There will come a time when you need to move your websites from one server to another. This may be to give a specific site more resources, such as moving a growing WooCommerce store to its own individual server or upgrading from an older version of Ubuntu to a newer version.
Whatever the reason, this article outlines some of the checks that you may want to include in your own internal processes.
Table of Contents
- Confirm Your Clone/Migration Was Successful
- GridPane Server and/or Site Settings
- Update Your DNS Records
- When to Change DNS on a Busy Website
- IP Addresses and Website Email
Special thanks to Pascal Brennecke for outlining the basis of this article over in our Facebook group.
Confirm Your Clone/Migration Was Successful
Just like when migrating a site from another host to GridPane, you should always confirm that your migration was successful.
GridPane’s cloning system is extremely reliable, but even with our systems, it is still your responsibility as the website owner/host to ensure all went well.
Just like regular migrations, if you have errors in your codebase, it’s possible that these could affect our processes.
Confirming Without Changing DNS
The easiest way to check over your sites before you update the live DNS is to use a local host redirect. This will instruct your device to ignore the live DNS records and instead connect to the IP address that you specify. To get started, check out this article:
GridPane Server and/or Site Settings
Server-wide Configs or Custom Work
If you’ve set up any server-level configs, such as an Nginx config for using WP Rocket for Nginx or enabling webp, then you’ll also need to make sure these are set up once again on the new server.
Unlike site-specific configurations, these will not be cloned across when moving sites from one server to another.
If you’ve added anything custom, such as installing additional software, or server level cronjobs, then you will also need to manually move/install/recreate these on your new server if they are still needed.
Site Specific Settings
Any custom Nginx or OLS configurations that have been added to:
Will all be cloned across when using our cloning features. Other site-specific settings will too. For full details on what will and won’t clone, please be sure to read the applicable cloning article as there are differences:
Update Your DNS Records
Once you’ve confirmed that your website has been cloned/migrated successfully, you can now change your DNS records.
Or, if you’re using a floating IP address, you can flip this over from the old server to the new server.
In most cases, this will take a few minutes to go live worldwide. Especially if you’re using a service like Cloudflare or DNS Made Easy (DNSME).
Flushing DNS Records
“DNS Propagation” is the time it takes to publish or update DNS records. However, what actually takes time and causes the “24-48” hour delays you often see notices about, is the clearing of the previously cached version of these records across the internet.
Fortunately, it’s possible to speed this up by manually clearing out these records. This article has all the details:
CDNs and IP addresses
If you’re using a CDN with your website, make sure that any settings associated with the IP are in sync with the new server IP address.
When to Change DNS on a Busy Website
When migrating a busy, dynamic website, planning a scheduled window where you put the website into maintenance mode on the live server and migrate the site will likely be necessary.
This will prevent important database data from being lost, such as e-commerce orders, membership sign-ups, LMS course progress, etc.
The above steps still apply – once you’ve migrated the website, you’ll want to thoroughly check your site over before changing the DNS.
Once you’ve confirmed the migration was a success, you can then update the DNS and bring the site out of maintenance mode.

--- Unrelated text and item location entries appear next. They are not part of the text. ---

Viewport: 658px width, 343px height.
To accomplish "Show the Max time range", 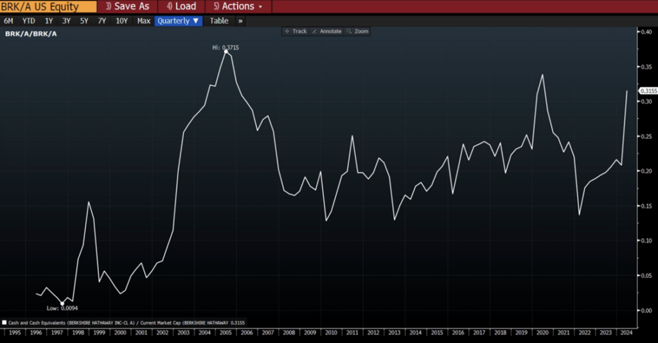I will click(x=143, y=21).
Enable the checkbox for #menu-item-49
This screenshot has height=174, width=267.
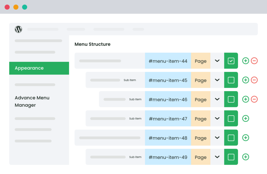coord(231,157)
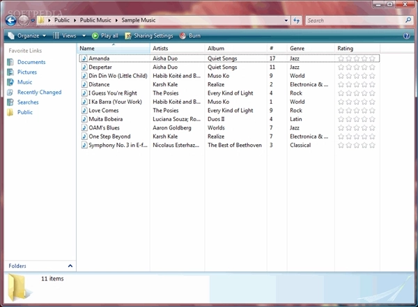Open Searches in Favorite Links
This screenshot has width=418, height=307.
[x=28, y=102]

IP Addresses and Website Email
While an IP address’s “status” doesn’t matter for your website’s SEO (or so all indicators seem to point to), they can make a difference in your email deliverability.
This only applies if mail is being sent directly from your server’s IP vs using an API-driven service such as SendGrid that sends from its own IP addresses. If this is something that concerns you, you can check your server IP status here:
Generally though, this is not something that you need to worry about.
Email Auth, SPF, etc
If you have set up an Auth service, such as Google Workspace or Gmail to send email, you may need to add this new IP address to your allow/whitelist. For example, this is Google’s procedure:
You’ll also want to make sure you update SPF records for email verification, if applicable.